Lise_Jorgensen

Danish violin maker and restorer Lise Ingeborg Jørgensen has died aged 51 following a long battle with cancer. 

Jørgensen became interested in violins while at school, and at 19 began training at the Pauli Merling Violin workshop in Copenhagen under the guidance of maker and restorer Poul Erik Andersen. The following year, 1982, she was accepted into the Newark School of Violin Making in the UK, and on graduating she returned to Copenhagen to hone her skills at the Merling workshop. 

She continued her career in Bremen at the workshop of Dietmar Machold where she worked under the guidance of Roger Hargrave and a team of international violin restorers. She later transferred to Zurich to open the company’s branch there.

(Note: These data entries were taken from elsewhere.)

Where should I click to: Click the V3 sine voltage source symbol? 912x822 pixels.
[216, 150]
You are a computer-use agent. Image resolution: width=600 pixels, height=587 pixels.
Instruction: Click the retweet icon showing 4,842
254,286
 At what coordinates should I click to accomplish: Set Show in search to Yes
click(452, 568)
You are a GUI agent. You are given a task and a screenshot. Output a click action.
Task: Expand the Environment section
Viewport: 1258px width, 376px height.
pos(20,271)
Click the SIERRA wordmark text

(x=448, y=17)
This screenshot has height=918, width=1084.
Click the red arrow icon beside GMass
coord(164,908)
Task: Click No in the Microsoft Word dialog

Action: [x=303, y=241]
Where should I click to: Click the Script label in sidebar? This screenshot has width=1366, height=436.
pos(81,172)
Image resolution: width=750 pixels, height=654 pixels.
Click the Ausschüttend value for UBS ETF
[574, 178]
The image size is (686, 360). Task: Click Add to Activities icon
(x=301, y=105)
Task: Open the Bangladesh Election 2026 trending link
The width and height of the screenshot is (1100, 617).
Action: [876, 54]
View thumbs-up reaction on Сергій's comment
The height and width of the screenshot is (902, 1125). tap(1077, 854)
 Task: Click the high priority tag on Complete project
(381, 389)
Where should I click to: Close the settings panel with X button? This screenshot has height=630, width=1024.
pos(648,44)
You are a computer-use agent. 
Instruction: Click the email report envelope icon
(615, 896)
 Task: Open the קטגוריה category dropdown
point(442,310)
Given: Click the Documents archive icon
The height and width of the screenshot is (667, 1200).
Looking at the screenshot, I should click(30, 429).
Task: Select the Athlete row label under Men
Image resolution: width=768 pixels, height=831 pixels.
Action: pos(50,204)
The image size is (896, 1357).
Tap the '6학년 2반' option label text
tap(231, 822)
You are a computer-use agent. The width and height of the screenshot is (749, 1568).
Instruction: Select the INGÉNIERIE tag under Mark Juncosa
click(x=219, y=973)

After a year and a half she returned to Copenhagen to open her own practice in the city in 1990.

Friend and colleague Danish maker Jens Stenz described Jørgensen as a maker of the ‘old school’, when violin making was passed to the next generation through the workshop rather than the college system:

‘She was lucky to have one year in the Merling workshop with Poul Erik Andersen, and it was his spirit that she passed on when she took students into her workshop,’ he said. ‘The making tradition in Denmark has been lost, and students must go to violin making schools to learn the trade, but Lise was one of the last makers to follow the tradition of passing on their knowledge and expertise by opening her workshop to young aspiring violin makers who needed her guidance to further their education. Her help and generosity opened many doors to young violin makers who are now running their own workshops.'

As a woman working in a male-dominated trade Jørgensen presented a rare sight, and many of the young aspiring makers she helped were also women. 

‘Lise was a rare talent and one of the quiet types of violin maker who did not go in for self promotion but instead concentrated on her craft and on serving her many customers,’ said Stenz.